***** ТЕКСТ ДЛЯ ЧТЕНИЯ *****

Таким образом, оба конфликта (всеобщего с самим собой и нас с самими собой) не просто переплетаются и совмещаются, а оказываются одним и тем же конфликтом. И разрешение его возможно только в виде взаимоположенного определения или переопределения, с одной стороны, всеобщего (как «истины» «нашей» культуры, как «нашей» «истинной культуры»), а с другой – единичного, нас самих (как установивших свою «истинную нравственность» тем или иным решением о самоубийстве). Впрочем, мы уже несколько уклонились от Юма или, скажем так, вышли за границы его рефлексии и начали делать следующий шаг в понимании того, что значит и к чему ведет контекстуализация вопрошания о допустимости самоубийства. Чуть позже мы обязательно сделаем этот шаг, но сейчас есть смысл вернуться к Юму – хотя бы для того, чтобы понять, почему он этот шаг не делает.

Юмовский скептический вопрошатель, конечно же, обращает свой блистательно ироничный и острый ум на те банальности, которые подсовывает ему в качестве ответа на его вопрос его культура. Он вскрывает ее противоречие с самой собой, противоречие между ее «просвещенностью» и догматическим – религиозно доктринерским, социально патронажным или антропологически и психологически ложным (в смысле ложности представления о «природе» человека) – запретом самоубийства. С точки зрения «просвещенного» разума этот запрет, подаваемый как нарушение долга, как преступление, есть именно «современное европейское суеверие», которое ничем не лучше, чем древнеримское суеверие, запрещавшее менять русло рек, дабы не нарушать «права природы», или современное Юму «французское суеверие», запрещающее прививать оспу, дабы не «брать на себя дело провидения»[231].

***** СОХРАНЁННЫЕ ДАННЫЕ *****

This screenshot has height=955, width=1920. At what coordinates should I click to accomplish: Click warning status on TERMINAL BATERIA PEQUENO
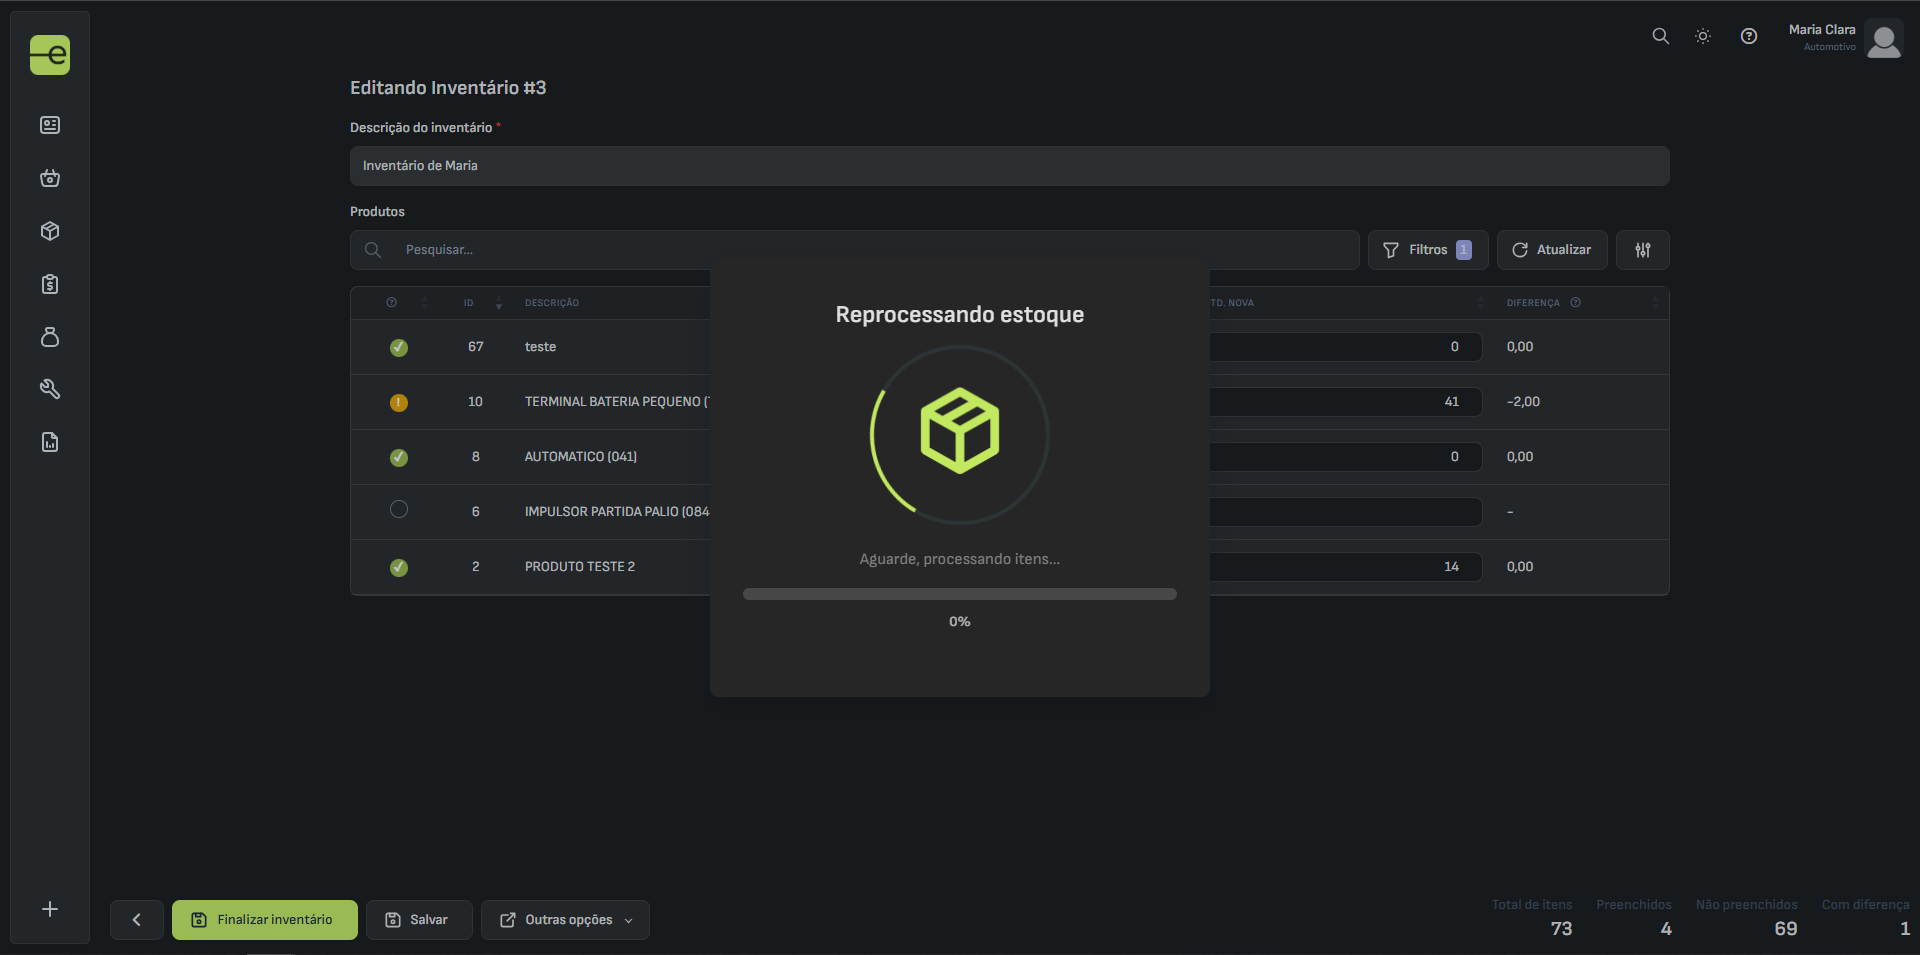click(x=399, y=402)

*****

> **ЗАДАНИЯ**:
[1] Воспроизведите без изменений фрагмент текста о Юме и самоубийстве: всё от слов «Таким образом, оба» вниз до слов «шаг не делает.».
[2] Проверьте по тексту о Юме и самоубийстве три утверждения. Для каждого ответьте «да» или «нет» и приведите точной цитатой решающие слова текста.
(a) Юм делает следующий шаг в понимании того, к чему ведёт контекстуализация вопрошания о допустимости самоубийства.
(b) С точки зрения «просвещённого» разума запрет самоубийства назван «современным европейским суеверием».
(c) «Французское суеверие» запрещало менять русло рек.

> **ОЖИДАЕМЫЕ ОТВЕТЫ**:
[1]
Таким образом, оба конфликта (всеобщего с самим собой и нас с самими собой) не просто переплетаются и совмещаются, а оказываются одним и тем же конфликтом. И разрешение его возможно только в виде взаимоположенного определения или переопределения, с одной стороны, всеобщего (как «истины» «нашей» культуры, как «нашей» «истинной культуры»), а с другой – единичного, нас самих (как установивших свою «истинную нравственность» тем или иным решением о самоубийстве). Впрочем, мы уже несколько уклонились от Юма или, скажем так, вышли за границы его рефлексии и начали делать следующий шаг в понимании того, что значит и к чему ведет контекстуализация вопрошания о допустимости самоубийства. Чуть позже мы обязательно сделаем этот шаг, но сейчас есть смысл вернуться к Юму – хотя бы для того, чтобы понять, почему он этот шаг не делает.

[2]
(a) Нет: «чтобы понять, почему он этот шаг не делает».
(b) Да: «этот запрет, подаваемый как нарушение долга, как преступление, есть именно «современное европейское суеверие»».
(c) Нет: «„французское суеверие“, запрещающее прививать оспу». Менять русло рек запрещало «древнеримское суеверие».